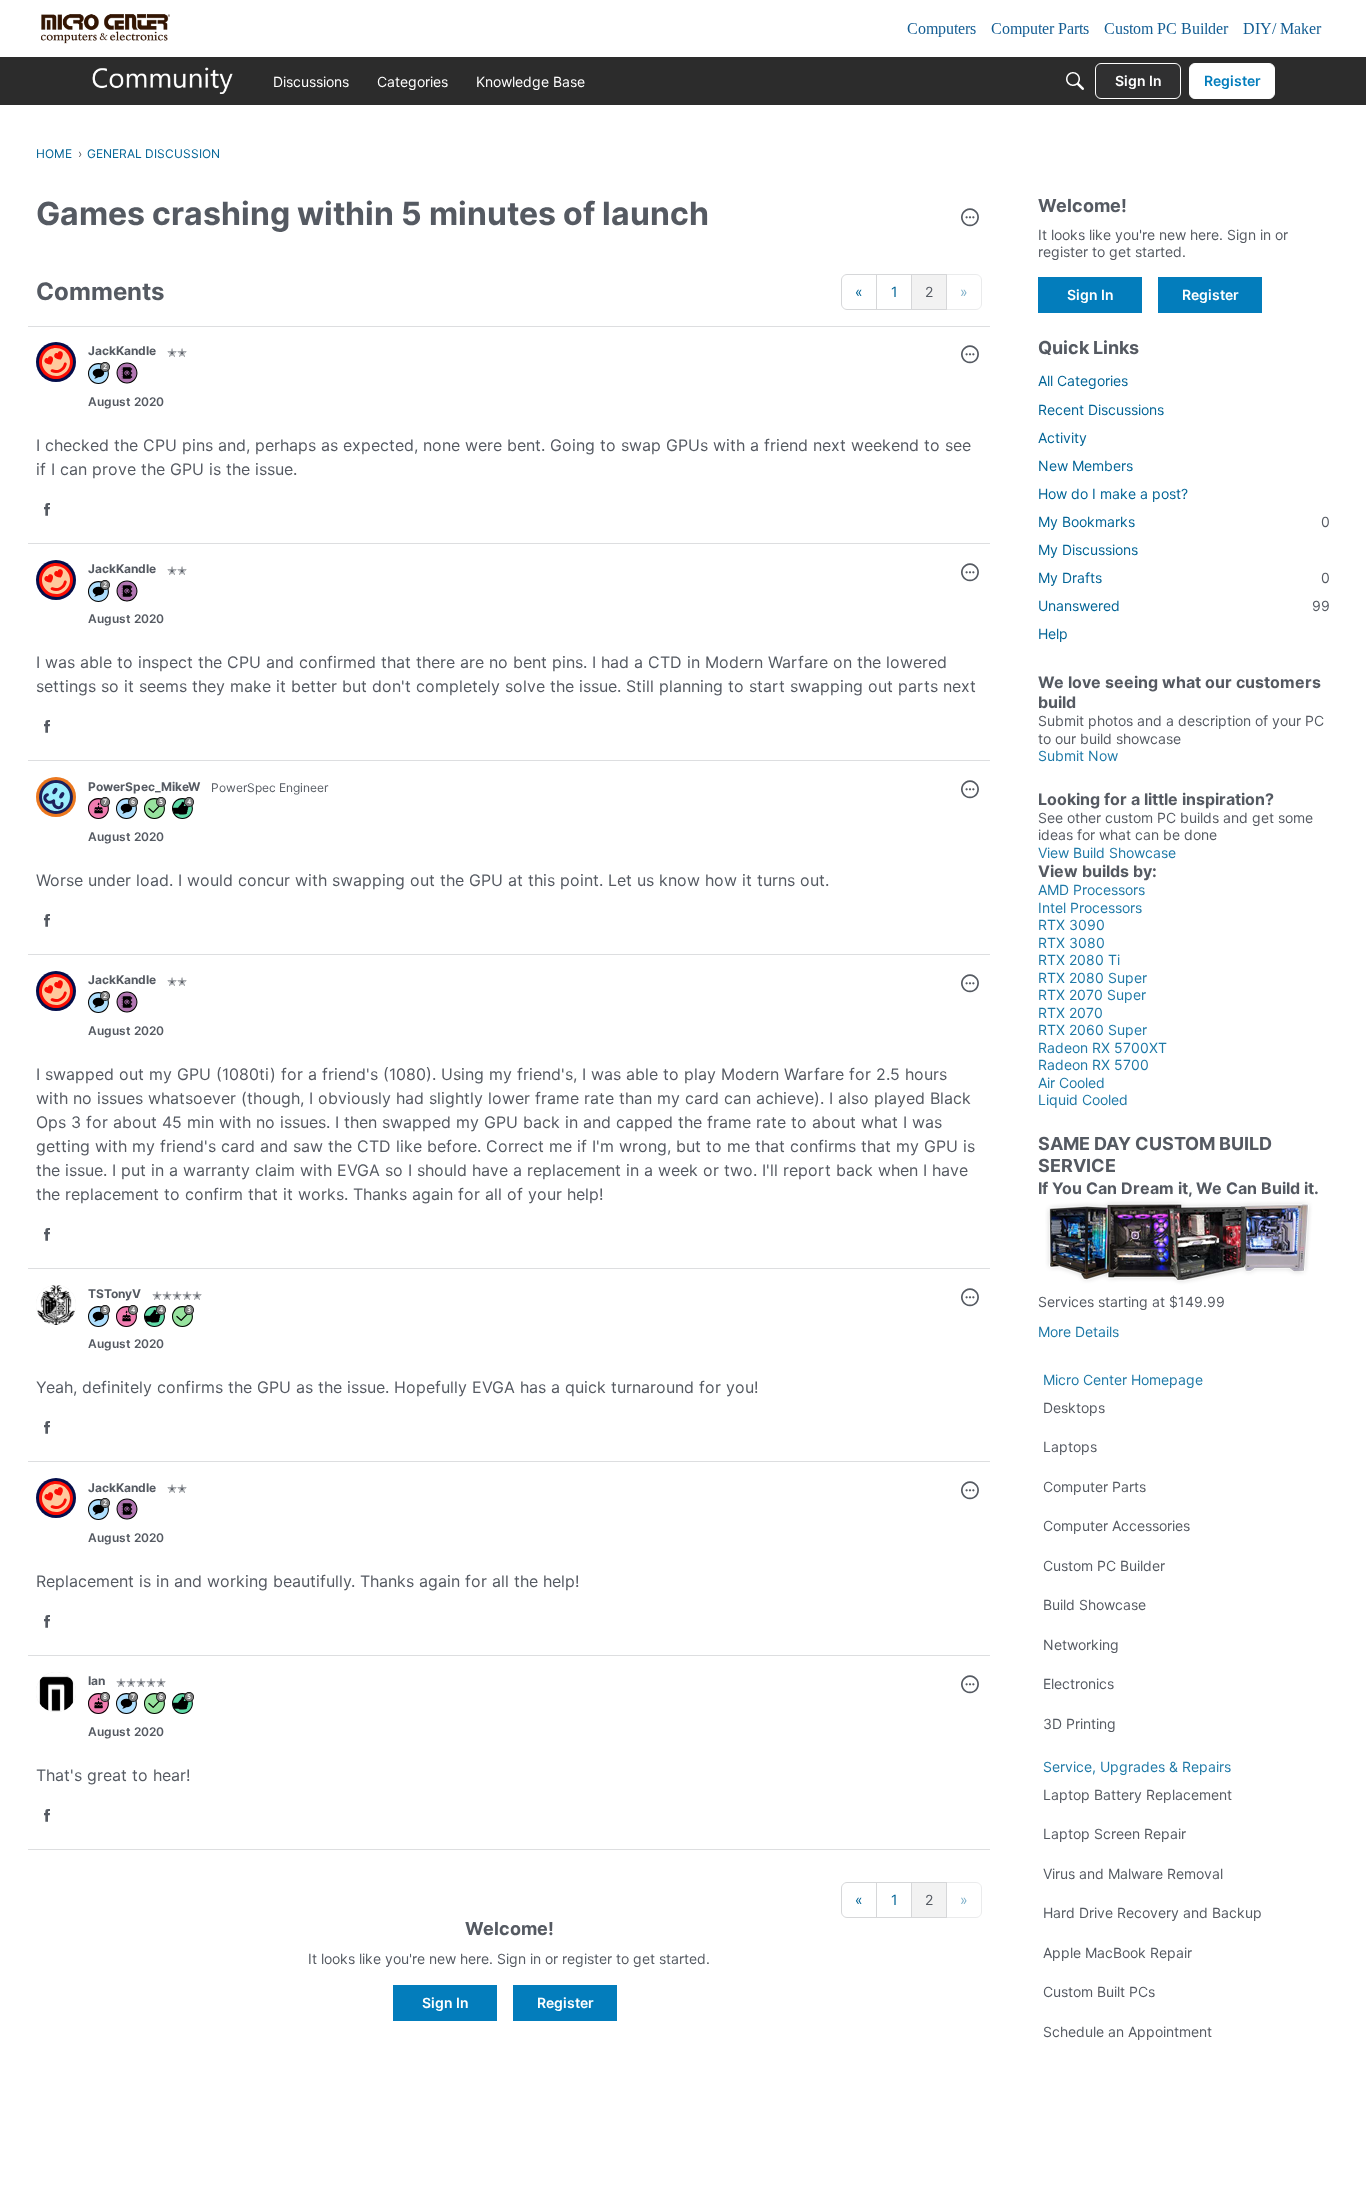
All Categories (1083, 380)
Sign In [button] (445, 2002)
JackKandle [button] (122, 350)
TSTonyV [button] (114, 1293)
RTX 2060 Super (1092, 1029)
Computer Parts (1094, 1486)
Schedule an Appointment (1127, 2031)
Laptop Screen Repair (1114, 1833)
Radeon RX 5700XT (1102, 1047)
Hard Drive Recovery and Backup (1152, 1912)
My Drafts (1184, 577)
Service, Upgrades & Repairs (1137, 1766)
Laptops (1070, 1446)
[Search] (1075, 81)
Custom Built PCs (1099, 1991)
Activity (1062, 437)
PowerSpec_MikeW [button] (144, 786)
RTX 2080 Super (1092, 977)
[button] (970, 219)
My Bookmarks (1184, 521)
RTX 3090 (1071, 924)
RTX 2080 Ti (1079, 959)
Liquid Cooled (1083, 1099)
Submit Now (1078, 755)
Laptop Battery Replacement (1137, 1794)
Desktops (1074, 1407)
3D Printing (1079, 1723)
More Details (1078, 1331)
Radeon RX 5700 (1093, 1064)
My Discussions (1088, 549)
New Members (1085, 465)
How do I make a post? (1113, 493)
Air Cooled (1071, 1082)
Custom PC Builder (1104, 1565)
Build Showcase (1094, 1604)
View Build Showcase (1107, 852)
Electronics (1078, 1683)
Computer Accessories (1116, 1525)
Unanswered (1184, 605)
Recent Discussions (1101, 409)
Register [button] (565, 2002)
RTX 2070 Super (1092, 994)
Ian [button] (96, 1680)
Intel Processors (1090, 907)
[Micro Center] (163, 81)
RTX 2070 (1070, 1012)
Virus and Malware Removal (1133, 1873)
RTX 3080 (1071, 942)
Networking (1081, 1644)
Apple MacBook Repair (1117, 1952)
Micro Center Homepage (1123, 1379)
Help (1053, 633)
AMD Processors (1091, 889)
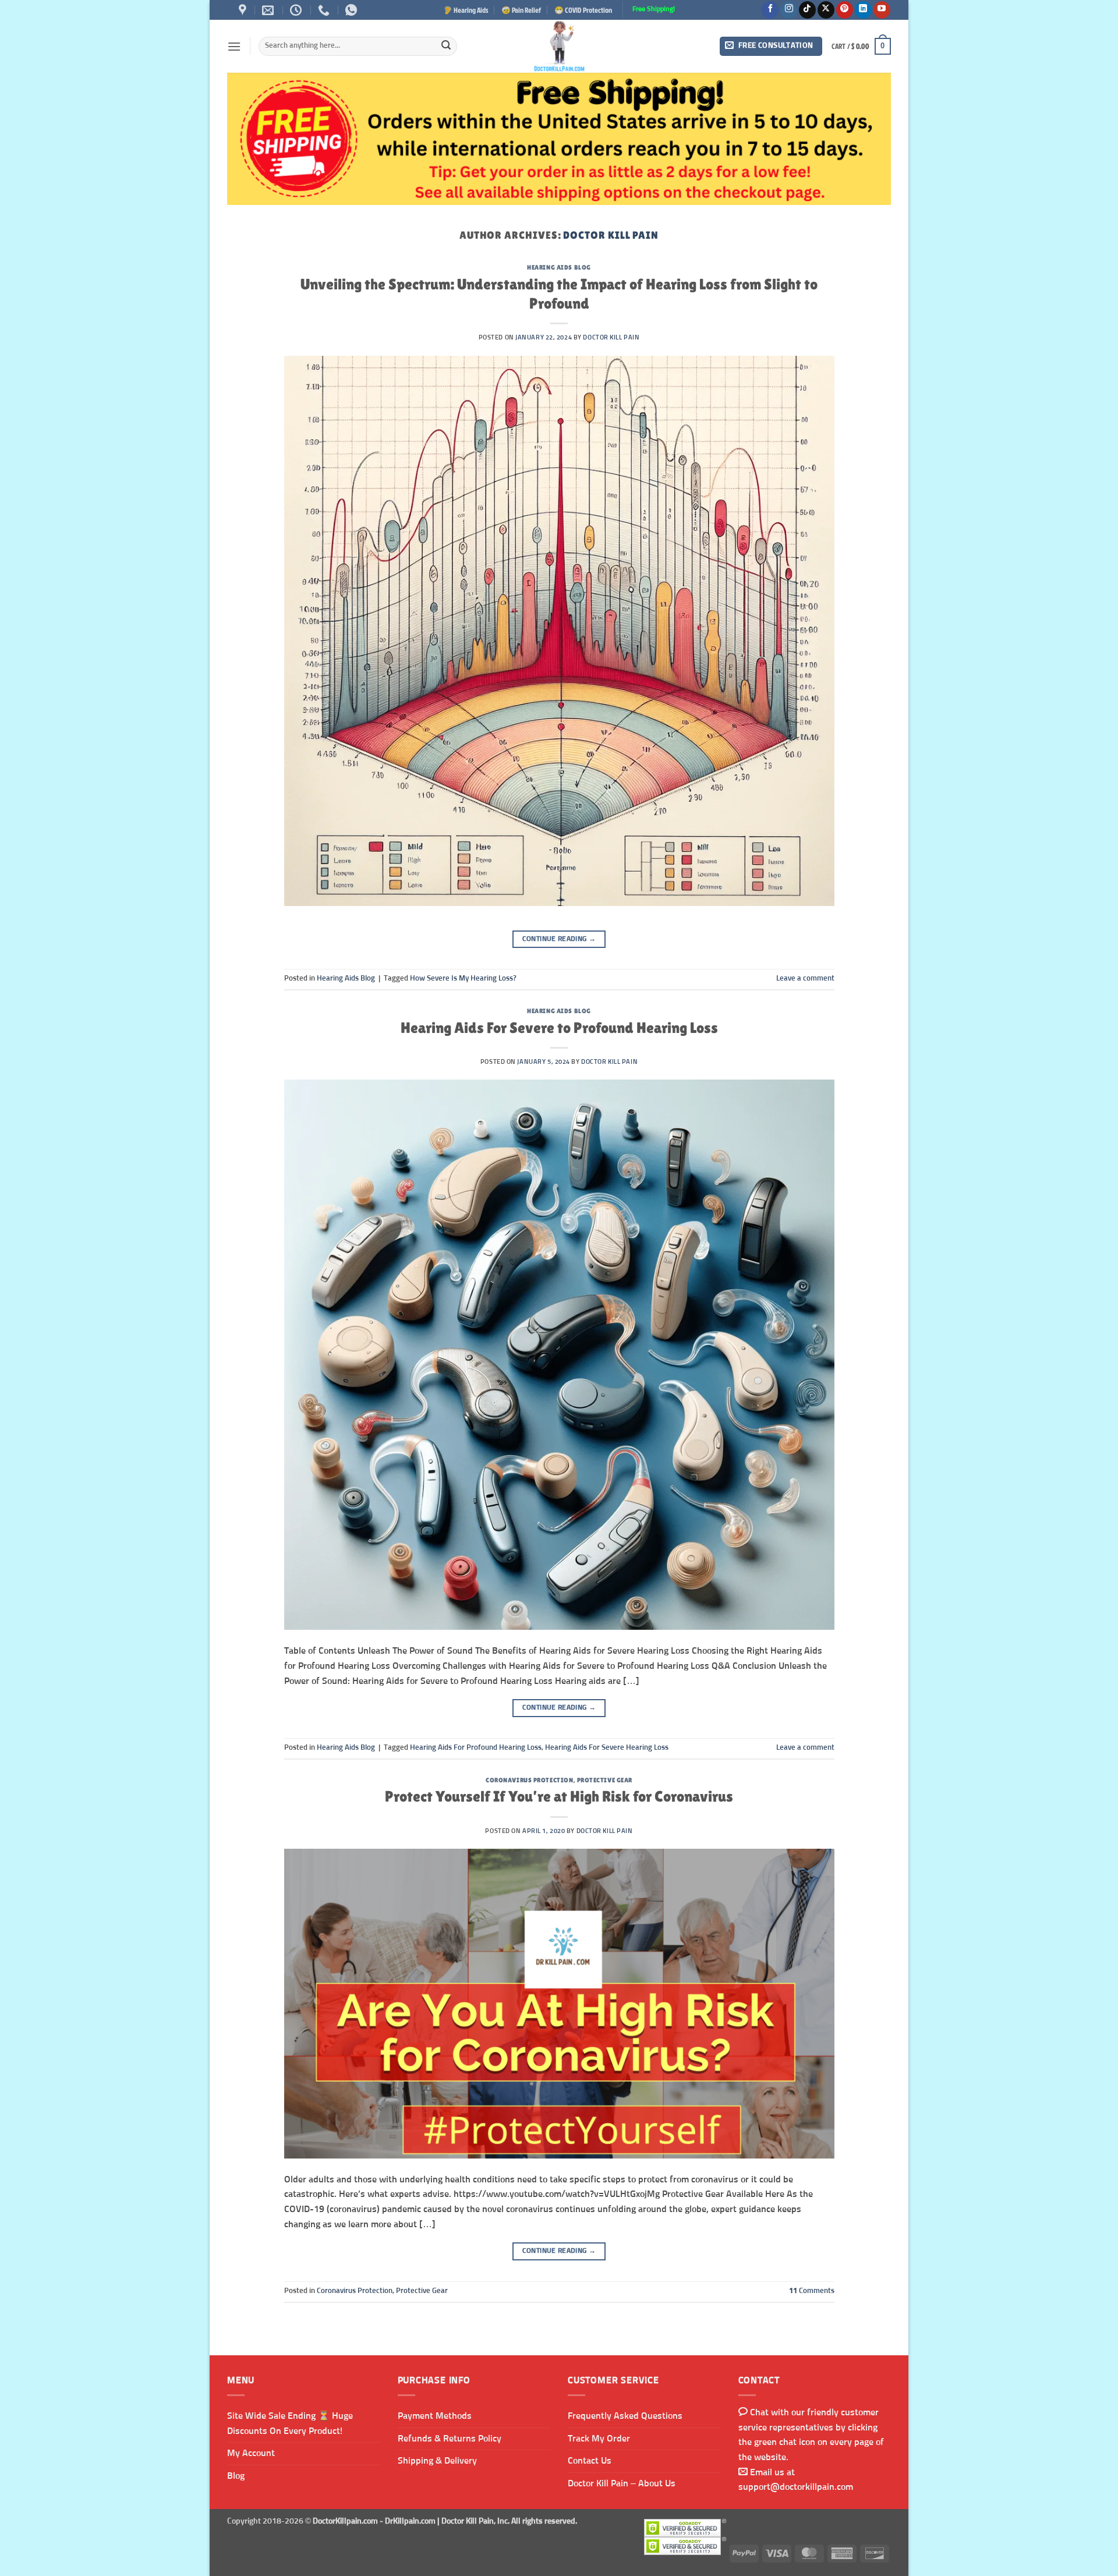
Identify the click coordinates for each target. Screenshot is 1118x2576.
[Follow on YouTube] (881, 10)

________

What is being asked:
Return from the data every line that holds "Discussions".

Completed exercise:
My Discussions (1088, 549)
Recent Discussions (1101, 409)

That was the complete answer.